According to birth size, the patients fulfilling the inclusion criteria were classified into two groups: AGA-IGFD and SGA-IGFD. The comparative group included children with GHD, fulfilling the same inclusion criteria as the studied group, except for decreased stimGH (below 10.0 µg/L) and with no IGF-GT performed.

The following age-dependent variables were expressed as standard deviation scores (SDS): height SDS according to Polish reference data [19], birth weight and length SDS according to Niklasson et al. [22], IGF-I SDS according to Elmlinger et al. [20]. Bone age delay with respect to chronological age (CA) was calculated as BA/CA ratio. For assessment of nutritional status of patients, pretreatment body mass index (BMI) was calculated for each child and compared with reference data [19] adjusted for height age of patients in order to avoid misclassification of patients whose weight is appropriate for height but not for age.

The study was approved by the Committee of Bioethics in Polish Mother’s Memorial Hospital—Research Institute.

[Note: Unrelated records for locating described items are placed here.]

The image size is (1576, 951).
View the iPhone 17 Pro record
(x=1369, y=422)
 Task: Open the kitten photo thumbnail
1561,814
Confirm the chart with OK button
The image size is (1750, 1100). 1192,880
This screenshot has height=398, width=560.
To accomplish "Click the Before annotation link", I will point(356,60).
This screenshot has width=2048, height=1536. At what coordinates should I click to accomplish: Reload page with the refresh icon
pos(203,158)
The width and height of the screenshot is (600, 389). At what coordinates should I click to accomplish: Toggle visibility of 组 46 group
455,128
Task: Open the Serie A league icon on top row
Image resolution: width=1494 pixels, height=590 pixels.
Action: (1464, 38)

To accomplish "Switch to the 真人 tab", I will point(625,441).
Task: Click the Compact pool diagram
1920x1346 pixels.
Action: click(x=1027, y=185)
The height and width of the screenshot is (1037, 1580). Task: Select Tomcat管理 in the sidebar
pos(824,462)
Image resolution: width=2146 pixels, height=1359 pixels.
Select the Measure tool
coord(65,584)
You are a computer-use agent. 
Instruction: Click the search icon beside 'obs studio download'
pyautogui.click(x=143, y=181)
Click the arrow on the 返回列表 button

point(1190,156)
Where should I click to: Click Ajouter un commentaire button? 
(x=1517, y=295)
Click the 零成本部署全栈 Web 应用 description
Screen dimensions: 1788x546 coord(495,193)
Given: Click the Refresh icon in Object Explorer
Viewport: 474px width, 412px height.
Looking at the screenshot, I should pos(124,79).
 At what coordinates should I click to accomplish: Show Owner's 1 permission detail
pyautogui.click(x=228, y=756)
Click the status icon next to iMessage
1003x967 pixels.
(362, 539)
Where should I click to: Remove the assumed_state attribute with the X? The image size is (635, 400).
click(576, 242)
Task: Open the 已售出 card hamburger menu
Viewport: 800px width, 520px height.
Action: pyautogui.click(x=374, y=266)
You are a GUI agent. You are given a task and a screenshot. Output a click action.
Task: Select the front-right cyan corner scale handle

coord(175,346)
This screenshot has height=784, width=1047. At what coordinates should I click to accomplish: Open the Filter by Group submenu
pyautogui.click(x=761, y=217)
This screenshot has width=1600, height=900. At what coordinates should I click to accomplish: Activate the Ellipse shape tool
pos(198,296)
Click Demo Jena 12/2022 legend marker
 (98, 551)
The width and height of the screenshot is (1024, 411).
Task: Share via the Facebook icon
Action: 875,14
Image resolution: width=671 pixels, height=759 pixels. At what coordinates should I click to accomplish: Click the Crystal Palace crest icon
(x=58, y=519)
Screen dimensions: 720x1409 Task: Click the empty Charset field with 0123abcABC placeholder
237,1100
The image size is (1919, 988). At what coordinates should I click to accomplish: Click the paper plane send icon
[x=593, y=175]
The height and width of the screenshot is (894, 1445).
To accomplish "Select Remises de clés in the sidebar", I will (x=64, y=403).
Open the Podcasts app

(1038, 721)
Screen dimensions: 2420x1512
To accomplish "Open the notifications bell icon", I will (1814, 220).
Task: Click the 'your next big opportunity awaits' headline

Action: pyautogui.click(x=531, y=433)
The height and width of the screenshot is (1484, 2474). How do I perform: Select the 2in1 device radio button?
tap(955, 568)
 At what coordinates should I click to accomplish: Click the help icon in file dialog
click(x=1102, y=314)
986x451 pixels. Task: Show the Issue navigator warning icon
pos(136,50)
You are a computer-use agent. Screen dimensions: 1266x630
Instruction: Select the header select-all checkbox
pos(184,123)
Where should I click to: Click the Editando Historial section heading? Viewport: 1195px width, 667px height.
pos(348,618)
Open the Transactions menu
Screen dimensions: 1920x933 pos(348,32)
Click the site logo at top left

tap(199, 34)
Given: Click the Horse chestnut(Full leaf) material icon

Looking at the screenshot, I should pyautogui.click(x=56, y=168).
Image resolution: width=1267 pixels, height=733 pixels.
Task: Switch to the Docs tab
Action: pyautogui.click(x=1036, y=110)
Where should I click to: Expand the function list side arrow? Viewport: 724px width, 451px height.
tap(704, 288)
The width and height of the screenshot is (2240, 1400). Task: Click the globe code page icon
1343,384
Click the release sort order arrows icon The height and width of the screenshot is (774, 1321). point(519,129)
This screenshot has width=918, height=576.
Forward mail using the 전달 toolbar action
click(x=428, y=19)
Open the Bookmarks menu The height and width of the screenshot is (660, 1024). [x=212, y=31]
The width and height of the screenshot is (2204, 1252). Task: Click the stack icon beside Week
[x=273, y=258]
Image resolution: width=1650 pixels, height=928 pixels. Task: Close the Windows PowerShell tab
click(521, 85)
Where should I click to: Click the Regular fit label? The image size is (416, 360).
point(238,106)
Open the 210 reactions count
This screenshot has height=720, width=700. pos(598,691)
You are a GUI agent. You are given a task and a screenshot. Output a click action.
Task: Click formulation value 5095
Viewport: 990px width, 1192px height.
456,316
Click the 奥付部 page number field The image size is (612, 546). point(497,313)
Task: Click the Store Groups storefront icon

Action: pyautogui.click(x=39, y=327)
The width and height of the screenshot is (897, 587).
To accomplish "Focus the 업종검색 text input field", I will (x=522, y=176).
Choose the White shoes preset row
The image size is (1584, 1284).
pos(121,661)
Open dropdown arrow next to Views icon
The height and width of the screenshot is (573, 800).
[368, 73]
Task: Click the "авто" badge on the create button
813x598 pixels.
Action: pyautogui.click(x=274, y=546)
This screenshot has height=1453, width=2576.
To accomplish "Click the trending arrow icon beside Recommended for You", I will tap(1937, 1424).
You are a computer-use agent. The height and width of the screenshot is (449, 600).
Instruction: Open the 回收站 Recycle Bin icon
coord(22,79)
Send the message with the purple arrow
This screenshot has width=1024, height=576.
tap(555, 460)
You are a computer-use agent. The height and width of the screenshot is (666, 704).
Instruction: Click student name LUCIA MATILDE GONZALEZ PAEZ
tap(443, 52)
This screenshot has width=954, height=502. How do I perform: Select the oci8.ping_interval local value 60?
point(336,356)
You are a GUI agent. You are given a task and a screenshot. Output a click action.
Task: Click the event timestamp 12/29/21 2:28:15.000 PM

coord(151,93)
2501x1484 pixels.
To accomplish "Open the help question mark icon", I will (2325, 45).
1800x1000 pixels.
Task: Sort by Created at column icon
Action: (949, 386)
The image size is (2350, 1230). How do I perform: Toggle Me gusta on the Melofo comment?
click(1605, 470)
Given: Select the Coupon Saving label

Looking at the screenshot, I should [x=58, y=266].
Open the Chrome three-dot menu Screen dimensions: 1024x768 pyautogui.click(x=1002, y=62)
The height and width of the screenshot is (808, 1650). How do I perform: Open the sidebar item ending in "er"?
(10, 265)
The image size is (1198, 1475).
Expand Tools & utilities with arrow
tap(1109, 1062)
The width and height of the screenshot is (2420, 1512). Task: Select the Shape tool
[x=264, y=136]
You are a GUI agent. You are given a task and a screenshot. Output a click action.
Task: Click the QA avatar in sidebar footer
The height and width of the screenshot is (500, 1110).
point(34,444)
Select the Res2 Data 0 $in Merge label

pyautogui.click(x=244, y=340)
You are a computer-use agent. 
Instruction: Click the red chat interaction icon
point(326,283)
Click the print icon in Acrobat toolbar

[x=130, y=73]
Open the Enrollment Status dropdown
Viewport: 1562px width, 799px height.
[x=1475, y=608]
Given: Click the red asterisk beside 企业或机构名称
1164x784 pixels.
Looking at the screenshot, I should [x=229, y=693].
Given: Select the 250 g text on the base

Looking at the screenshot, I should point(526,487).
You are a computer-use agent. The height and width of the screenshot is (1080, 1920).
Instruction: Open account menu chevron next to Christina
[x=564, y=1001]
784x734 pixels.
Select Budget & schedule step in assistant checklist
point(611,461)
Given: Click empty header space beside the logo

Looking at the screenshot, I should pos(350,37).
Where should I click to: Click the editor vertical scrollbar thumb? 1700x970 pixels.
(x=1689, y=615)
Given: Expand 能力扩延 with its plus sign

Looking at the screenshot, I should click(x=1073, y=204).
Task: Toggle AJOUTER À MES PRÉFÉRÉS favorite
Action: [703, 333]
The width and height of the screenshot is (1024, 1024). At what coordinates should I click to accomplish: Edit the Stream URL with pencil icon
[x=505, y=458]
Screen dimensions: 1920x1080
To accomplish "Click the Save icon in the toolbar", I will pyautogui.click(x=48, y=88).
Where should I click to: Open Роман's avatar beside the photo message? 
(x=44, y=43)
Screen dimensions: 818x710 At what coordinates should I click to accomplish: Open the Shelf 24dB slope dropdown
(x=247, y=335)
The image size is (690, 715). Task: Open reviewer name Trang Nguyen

2.2. Indices of rhGH Therapy Effectiveness

According to current guidelines [23], the attained FH is considered as the main clinical endpoint of rhGH treatment, while HV during first year of treatment as a surrogate endpoint; additionally IGF-I concentration during rhGH therapy is considered as a biomarker of GH action, while IGF-I/IGFBP-3 ratio as a marker of IGF-I bioavailability. In the present study, the following indices of rhGH therapy effectiveness have been evaluated:

the attained FH SDS,

corrected FH SDS (corr FH SDS), calculated as the difference between FH SDS and TH SDS,

increase of FH SDS with respect to pretreatment height SDS (ΔhSDS),

increase of IGF-I SDS, of IGF-I/IGFBP-3 mola ratio, and of HV in first year of treatment.

2.3. Laboratory Assays

The concentrations of GH were measured by the two-site chemiluminescent enzyme immunometric assay (hGH IMMULITE, DPC) for the quantitative measurement of human GH, calibrated to WHO IRP 98/574 standard, with the analytical sensitivity up to 0.01 μg/L, the calibration range up to 40.0 μg/L, the intra-assay coefficient of variation (CV) of 5.3–6.5%, and the inter-assay CV of 5.5–6.2%. Serum total IGF-I and IGFBP-3 concentrations were assessed by a solid-phase, enzyme-labelled chemiluminescent immunometric assay (IMMULITE, DPC). The assay for IGF-I was calibrated to WHO NIBSC 1st IRR 87/518, with analytical sensitivity 20.0 μg/L, the calibration range up to 1600.0 μg/L, the within-run CV 3.1–4.3%, and the total CV 5.8–8.4%. The assay for IGFBP-3 was calibrated to WHO NIBSC Reagent 93/560, with analytical sensitivity 0.1 μg/mL, the calibration range up to 16.0 μg/mL, the within-run CV 4.1–4.8%, and the total CV 5.2–7.3%. For calculation of IGF-I/IGFBP-3 molar ratio, the following molecular masses were used: 7.5 kDa for IGF-I and 42.0 kDa for IGFBP-3.

2.4. Statistical Analysis

First, baseline characteristics of three patients’ groups (AGA-IGFD, SGA-IGFD, and GHD) were compared. Fisher exact test was used for assessment of differences in proportion of males and females in particular groups, while Kruskal–Wallis test was selected for continuous comparisons of variables, because pretreatment characteristics usually did not follow normal distribution in at least one group (verified by Shapiro–Wilk test). If significant differences were detected by Kruskal–Wallis test, it was followed by Dunn post hoc test in order to identify which pairs of groups differed.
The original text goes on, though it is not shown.